Image description: A white plate with a homemade loaf of Eucharistic bread, etched with a cross, sits on a dark wood table, with a wine glass painted with grapes and leaves at right.

And that’s where we often, like the crowd, get confused. What do you mean, we have to eat you? It all sounds kind of gross! And like so many of our ancestors we may find ourselves twisting up into knots to understand the metaphor, and complaining about how this abstract language is difficult, while Jesus is standing there telling us, “There is no metaphor. I’m being literal here.”

And then, for just a moment, we get it, and it’s too much.

It’s the same struggle, over and over. He is our Messiah, our Beloved, and Messiahs are supposed to liberate us through power and revolution. Our Beloveds are supposed to stay at our side forever. But this Messiah is not like that. This Messiah is betrayed and convicted by an unjust system and led away to die on a cross. What kind of Messiah is broken and poured out by trauma and Empire? What kind of Beloved leaves us alone to be broken in the same way?

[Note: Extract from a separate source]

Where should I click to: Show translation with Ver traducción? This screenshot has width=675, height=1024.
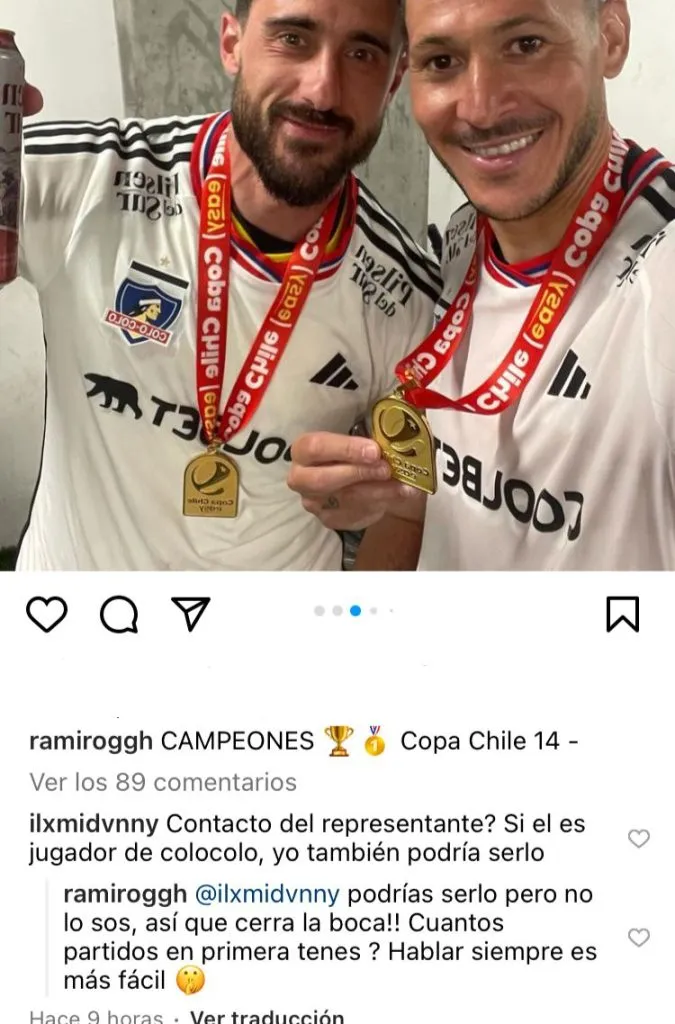point(266,1016)
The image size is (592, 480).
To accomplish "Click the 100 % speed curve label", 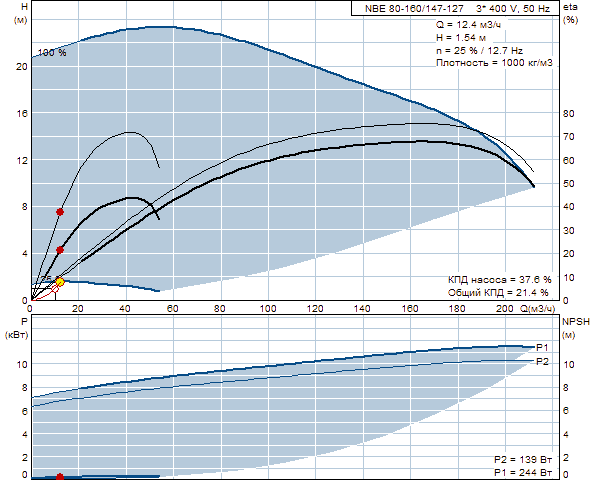I will pyautogui.click(x=52, y=52).
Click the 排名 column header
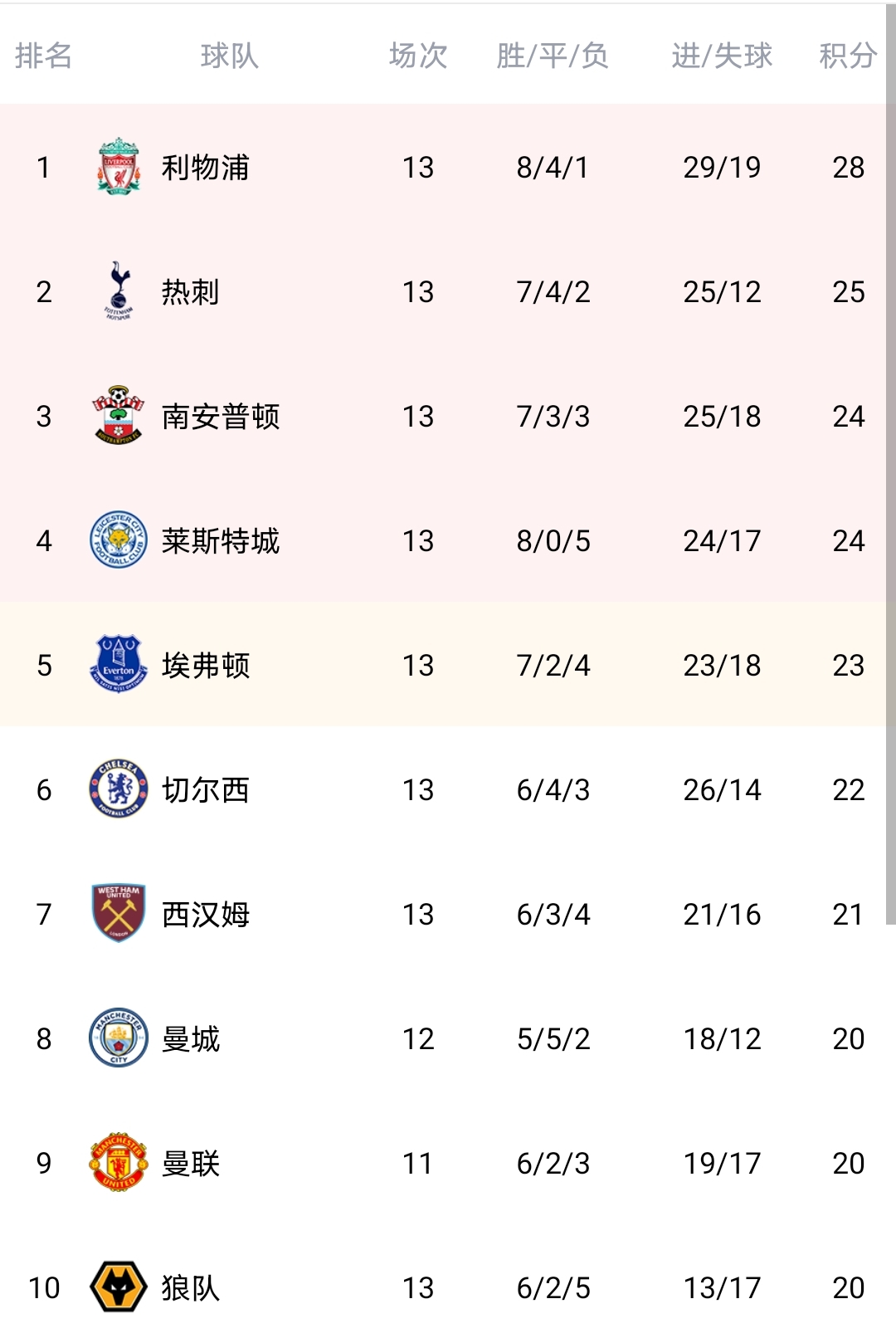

The writer of John tells us what kind of Messiah and Beloved this is: the kind who sought to annihilate the gap between God and humans, not as an avenging angel, but as a lover or friend: by learning, listening, and embodying as deeply as one possibly could, by coming to live among us, in our own flesh. Jesus doesn’t feed us the way we feed our pets, handing down something we didn’t make ourselves from on high to a grateful creature who cannot help but love us. Jesus feeds us the way a good mother does, at great personal cost, with food that is fully human, from her own body, and with nothing expected in return, with the conviction that we deserve the freedom to turn away and grow on our own, if that’s what we need to flourish.

In coming to be among us, Jesus learns what it means to be human, what it means to feel hunger, thirst, exhaustion, annoyance, rejection, pain, and death. And, having learned all of that, it is returned to us, sanctified.

We cry out to God in the midst of our hunger, exhaustion, grief, and fear, saying, “You’ll never understand how hard it is to deal with all of this!” And the response is, “I do. You taught me about hunger. So I will feed you, with myself.”

Every time we gather, we remember this scandalous truth. As much as we miss being together with our hands held out, that ritual, like multiplying the bread of the poor, is a Sign pointing to something far greater.

That truth can be distilled down to something very simple, which I found beautifully illustrated in a story shared by Rev. Dr. Jacqui Lewis, the first African American and first woman to serve as senior pastor to Middle Collegiate Church in New York City.

Rev. Jacqui says, “I fell in love for the first time when I was eight years old. I was sitting in the pews at a little Presbyterian Church on Chicago’s South Side. My aunt played the organ there; my dad and uncle were elders and my mom sang in the choir. I was taking communion for the first time, and while the little bread cubes were coming my way, Mom said, “This bread means God will always love you.” The bread was the sticky-honey kind that you scoop out the center to put that amazing vegetable dip in. Without dip, it was amazing! When the little cups of grape juice came by, Mom whispered, “This cup means, “God will never leave you.” What?!?  Bread this sweet, grape juice making my tongue purple like Kool Aid?? With the help of children’s choir and barn dances, Christmas pageants and Sunday School teachers—I was totally in love with God!!”

God loves us so recklessly and majestically that despite ignorance, stubbornness, despair, and refusal to change, at the cost of our neighbours or even our own planet, it will not separate us from that love.

God will never leave us, whether we turn our backs or get lost or deconstruct or rage and scream at the injustices of mortality and hubris. God will be with us whether we are crying in the hospital or singing with tears in church with our hands held out, whenever that may come.

God is waiting for us at our little church, and God wants us to return and be together, singing with hands held out.

But whatever happens, God is also already here.